DistribMulAction M B

Pushforward a distributive multiplicative action along a surjective additive monoid homomorphism. See note [reducible non-instances].

Instances For

@[deprecated DistribSMul.toAddMonoidHom (since := "2026-01-07")]

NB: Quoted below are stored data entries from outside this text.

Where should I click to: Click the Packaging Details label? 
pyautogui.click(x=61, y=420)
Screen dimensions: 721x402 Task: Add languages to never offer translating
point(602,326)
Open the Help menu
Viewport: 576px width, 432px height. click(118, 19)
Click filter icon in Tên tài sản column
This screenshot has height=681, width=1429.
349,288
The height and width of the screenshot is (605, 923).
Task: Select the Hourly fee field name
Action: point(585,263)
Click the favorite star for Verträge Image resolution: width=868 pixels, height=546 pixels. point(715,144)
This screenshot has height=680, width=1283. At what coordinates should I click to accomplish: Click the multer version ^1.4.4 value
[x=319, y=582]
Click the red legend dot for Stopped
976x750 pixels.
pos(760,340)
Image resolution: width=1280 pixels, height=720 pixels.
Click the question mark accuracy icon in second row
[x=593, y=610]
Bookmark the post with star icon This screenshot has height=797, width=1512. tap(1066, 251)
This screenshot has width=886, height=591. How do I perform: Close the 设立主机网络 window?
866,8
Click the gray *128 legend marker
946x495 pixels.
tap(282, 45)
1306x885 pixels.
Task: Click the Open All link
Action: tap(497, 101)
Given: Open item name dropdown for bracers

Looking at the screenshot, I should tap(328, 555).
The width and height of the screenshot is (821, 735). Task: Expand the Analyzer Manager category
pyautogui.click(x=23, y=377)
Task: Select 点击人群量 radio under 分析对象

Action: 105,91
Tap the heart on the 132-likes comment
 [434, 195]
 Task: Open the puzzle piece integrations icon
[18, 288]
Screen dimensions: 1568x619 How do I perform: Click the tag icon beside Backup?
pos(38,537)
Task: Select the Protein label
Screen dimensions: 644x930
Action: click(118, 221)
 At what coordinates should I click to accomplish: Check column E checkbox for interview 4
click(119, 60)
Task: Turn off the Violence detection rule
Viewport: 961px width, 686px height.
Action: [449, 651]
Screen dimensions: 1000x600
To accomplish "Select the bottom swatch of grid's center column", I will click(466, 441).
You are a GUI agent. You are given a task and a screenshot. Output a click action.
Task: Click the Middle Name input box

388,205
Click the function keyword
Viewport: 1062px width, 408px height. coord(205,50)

def DistribMulAction.toAddMonoidHom {M : Type u_1} (A : Type u_7) [Monoid M] [AddMonoid A] [DistribMulAction M A] (x : M) :

A →+ A

Each element of the monoid defines an additive monoid homomorphism.

Instances For

@[simp]

theorem DistribMulAction.toAddMonoidHom_apply {M : Type u_1} (A : Type u_7) [Monoid M] [AddMonoid A] [DistribMulAction M A] (x : M) (x✝ : A) :

(toAddMonoidHom A x) x✝ = x • x✝

def DistribMulAction.toAddMonoidEnd (M : Type u_1) (A : Type u_7) [Monoid M] [AddMonoid A] [DistribMulAction M A] :

M →* AddMonoid.End A

Each element of the monoid defines an additive monoid homomorphism.

Instances For

@[simp]

theorem DistribMulAction.toAddMonoidEnd_apply (M : Type u_1) (A : Type u_7) [Monoid M] [AddMonoid A] [DistribMulAction M A] (x : M) :

(toAddMonoidEnd M A) x = DistribSMul.toAddMonoidHom A x

instance AddGroup.int_smulCommClass {M : Type u_1} {A : Type u_7} [AddGroup A] [DistribSMul M A] :

SMulCommClass ℤ M A

instance AddGroup.int_smulCommClass' {M : Type u_1} {A : Type u_7} [AddGroup A] [DistribSMul M A] :

SMulCommClass M ℤ A

@[simp]

theorem smul_neg {M : Type u_1} {A : Type u_7} [AddGroup A] [DistribSMul M A] (r : M) (x : A) :

r • -x = -(r • x)

theorem smul_sub {M : Type u_1} {A : Type u_7} [AddGroup A] [DistribSMul M A] (r : M) (x y : A) :

r • (x - y) = r • x - r • y

theorem smul_eq_zero_iff_eq {α : Type u_10} {β : Type u_11} [Group α] [AddMonoid β] [DistribMulAction α β] (a : α) {x : β} :

a • x = 0 ↔ x = 0

theorem smul_ne_zero_iff_ne {α : Type u_10} {β : Type u_11} [Group α] [AddMonoid β] [DistribMulAction α β] (a : α) {x : β} :

a • x ≠ 0 ↔ x ≠ 0

@[implicit_reducible]

instance instSMulZeroClass {α : Type u_10} {β : Type u_11} [Group α] [GroupWithZero β] [MulDistribMulAction α β] :

SMulZeroClass α β

@[simp]

theorem smul_inv₀' {α : Type u_10} {β : Type u_11} [Group α] [GroupWithZero β] [MulDistribMulAction α β] (g : α) (x : β) :

g • x⁻¹ = (g • x)⁻¹

A version of smul_inv' for groups with zero.